中国共産党とのお付き合いは ほどほどに

あけまして おめでとうございます
本年も 死にたいほど退屈な折などには 駄文にお付き合いくださいますよう お願い申し上げます

北京から来た知り合いの夫婦が最近の物価上昇についてひとしきりぼやいて帰って行った。「ダイコン、ハクサイ、ジャガイモからティッシュペーパー、トイレットペーパーまでこの1年で50パーセントくらい値上がりしています。ハクサイは今、年中で一番安い時期なのに、1個が10元(1元=12〜13円)近くもするんですから、嫌になります。給料はあまり上がっていないのに・・・」。夫婦は貧乏人ではない。それどころか、桂林までやってきたのは、投資用のマンションを物色するためだった。最後に、妻のほうがぼそっとつぶやいた。「今や中国では、共産党と国民と、どちらの方が強いか、微妙なところですねえ」。

北京に行った知人が同地の知り合いから、ちょっとコワイ話を聞いてきた。2009年2月9日から10日にかけて、北京に建設中の中国中央テレビ(CCTV)新社屋別館が全焼した。ところが、北京の人によると、もともとは何も全焼までするほどの火災ではなかった。出火は夜のまだ遅くない時刻だった。しかも、当日は旧暦の1月15日で、中国では春節旧正月)に続く大切な休日。あちこちで花火が盛大に打ち上げられる。現にこの火災も花火が原因と言われているし、消防署は万全の態勢をとっていたはずだ。

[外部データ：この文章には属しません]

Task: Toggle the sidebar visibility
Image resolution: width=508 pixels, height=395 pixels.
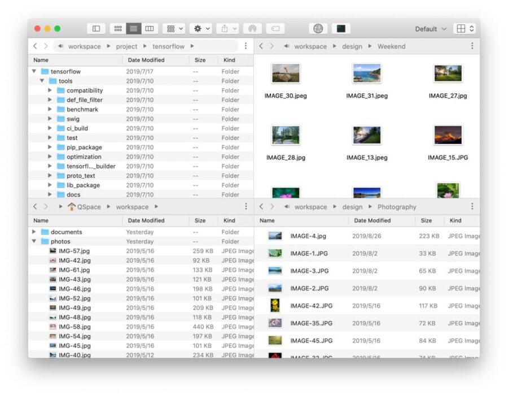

だが、火災が起きた時、人々は「すぐ現場に行こう」と携帯電話で連絡しあい、車やバイクで駆けつけた。あたり一帯は交通渋滞となり、消防車は思うように現場に近づけない。おかげで、高層ビルがあっけなく全焼してしまった。市民が消火活動を邪魔したのは、単なる野次馬根性からではない。CCTVという「権力」のひとつに対する「抵抗」からだ――それが北京人の説明だった。加えてこのビルは男根の形をしているというので、北京市民の間ではもともと評判が悪かった。この北京人は最後に「北京の人間は馬鹿ではない」と付け加えたそうだ。

以上の火災の話、どこまでが本当かは分からない。でも、北京は言うまでもなく中国の首都であり、中国共産党の本拠地である。共産党にとっては、北京市民の支持は何にもまして重要なはずである。そのため、北京市民に対してはこれまで何かと優遇策をとってきた。例えば、北京大学清華大学といった中国の一流大学の入学試験も、北京市民の子弟であれば、かなりの下駄を履かせてもらえる。それなのに、こんな話、あるいは冒頭に書いたような感想が漏れてくるのは、何かが変わりつつあるのではないか。

話は変わるが、獄中にある中国の民主活動家、劉暁波氏のノーベル平和賞受賞が決まった時、わが日本政府の対応は煮え切らないものだった。欧米諸国はもちろん台湾までが中国を批判し、劉氏の釈放を求めた。なのに、菅直人首相は国会で質問に答えて「釈放されることが望ましい」と述べた程度だった。それも、受賞が決まってかなり経ってからだし、「日本政府として釈放を求めるか」と突っ込まれても、はっきりとは答えなかった。劉氏の受賞に猛反発する中国共産党を慮ってのことだろう。悪く言えば、胡麻をすっているように見えた。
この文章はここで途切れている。